Field Notes for the Wilderness doesn’t necessarily offer anything new; the “ex-vangelical” field is increasingly crowded with authors who walked away from a faith that was too certain, too restrictive, and sometimes actively harmful. But Bessey is a clear-eyed and warm-hearted companion for our journey toward an all-loving God and a more inclusive faith. Each chapter is a letter to a reader (Dear Heartbroken…, Dear Wonderer…) and each speaks to a different time and place in which readers might find themselves. This is, therefore, truly a “field guide” that can be read linearly or picked up in search of guidance for particular situations.
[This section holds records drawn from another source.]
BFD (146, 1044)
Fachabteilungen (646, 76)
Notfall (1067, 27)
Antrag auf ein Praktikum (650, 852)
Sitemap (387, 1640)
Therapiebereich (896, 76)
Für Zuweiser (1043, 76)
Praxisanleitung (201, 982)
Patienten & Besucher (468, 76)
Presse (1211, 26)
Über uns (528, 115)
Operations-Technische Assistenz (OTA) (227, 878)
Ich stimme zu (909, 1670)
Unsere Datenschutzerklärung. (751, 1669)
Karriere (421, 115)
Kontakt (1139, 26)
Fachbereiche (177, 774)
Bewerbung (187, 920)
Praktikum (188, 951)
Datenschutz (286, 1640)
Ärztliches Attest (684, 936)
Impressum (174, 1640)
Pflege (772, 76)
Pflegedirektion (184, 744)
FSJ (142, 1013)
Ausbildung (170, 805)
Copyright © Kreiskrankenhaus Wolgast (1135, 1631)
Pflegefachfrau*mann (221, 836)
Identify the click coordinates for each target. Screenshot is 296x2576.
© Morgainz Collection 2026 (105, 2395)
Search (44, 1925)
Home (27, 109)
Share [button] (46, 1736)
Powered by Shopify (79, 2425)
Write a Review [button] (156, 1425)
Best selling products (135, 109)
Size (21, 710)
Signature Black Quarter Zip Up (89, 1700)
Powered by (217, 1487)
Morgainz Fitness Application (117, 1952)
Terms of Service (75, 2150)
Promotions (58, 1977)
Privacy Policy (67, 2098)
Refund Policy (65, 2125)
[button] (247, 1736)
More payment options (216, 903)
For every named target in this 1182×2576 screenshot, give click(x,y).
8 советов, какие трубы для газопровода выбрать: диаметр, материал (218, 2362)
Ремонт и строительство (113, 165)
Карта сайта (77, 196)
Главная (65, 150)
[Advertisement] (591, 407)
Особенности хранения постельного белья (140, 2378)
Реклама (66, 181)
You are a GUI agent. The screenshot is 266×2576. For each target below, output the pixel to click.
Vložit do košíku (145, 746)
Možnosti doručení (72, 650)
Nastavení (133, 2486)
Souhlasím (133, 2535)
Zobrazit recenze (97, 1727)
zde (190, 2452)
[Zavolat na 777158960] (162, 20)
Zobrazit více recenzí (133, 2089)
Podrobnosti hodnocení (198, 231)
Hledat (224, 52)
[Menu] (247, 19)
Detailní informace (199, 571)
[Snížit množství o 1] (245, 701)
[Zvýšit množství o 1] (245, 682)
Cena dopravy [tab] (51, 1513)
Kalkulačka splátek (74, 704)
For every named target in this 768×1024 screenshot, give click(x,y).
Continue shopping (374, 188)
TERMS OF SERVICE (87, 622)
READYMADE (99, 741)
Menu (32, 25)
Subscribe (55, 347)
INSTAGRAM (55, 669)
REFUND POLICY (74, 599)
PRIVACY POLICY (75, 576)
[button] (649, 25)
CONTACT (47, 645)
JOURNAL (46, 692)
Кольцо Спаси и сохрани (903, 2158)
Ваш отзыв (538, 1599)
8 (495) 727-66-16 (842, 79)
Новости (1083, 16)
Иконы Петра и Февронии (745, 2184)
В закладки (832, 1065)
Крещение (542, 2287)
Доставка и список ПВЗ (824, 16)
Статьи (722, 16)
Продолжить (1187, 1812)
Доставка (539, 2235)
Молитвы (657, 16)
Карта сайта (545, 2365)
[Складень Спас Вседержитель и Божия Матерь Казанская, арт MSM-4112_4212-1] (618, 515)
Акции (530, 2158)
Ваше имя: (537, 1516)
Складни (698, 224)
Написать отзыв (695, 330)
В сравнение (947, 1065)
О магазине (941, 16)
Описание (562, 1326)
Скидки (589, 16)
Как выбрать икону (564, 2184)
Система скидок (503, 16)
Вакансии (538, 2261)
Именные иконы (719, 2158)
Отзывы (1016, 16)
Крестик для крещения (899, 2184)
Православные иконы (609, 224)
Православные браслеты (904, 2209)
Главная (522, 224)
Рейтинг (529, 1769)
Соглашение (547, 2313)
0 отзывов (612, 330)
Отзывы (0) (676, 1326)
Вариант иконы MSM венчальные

With gentle humor, personal anecdotes and solid theology, Bessey witnesses to a God of grace and glory who loves her – and you – forever.

QUOTE OF THE MONTH
“Creation is the masterpiece of God’s artistry, and its richness a gift for our senses … if we love God’s good creation, we will have limitless occasions to give God our thanks and to thrill a little at God’s ingenuity in fashioning it.”
 
Book Giveaway! 

Congratulations to last month’s winner Christopher Kirwan. Thanks to our generous partners at Resource Publications, they received David Brown Howell's Buried Dreamer.

Our friends at Brazos Press are kindly offering a copy of this month’s featured book, Gratitude by Cornelius Plantinga. A fortunate Outlook reader will be randomly selected to receive a copy! 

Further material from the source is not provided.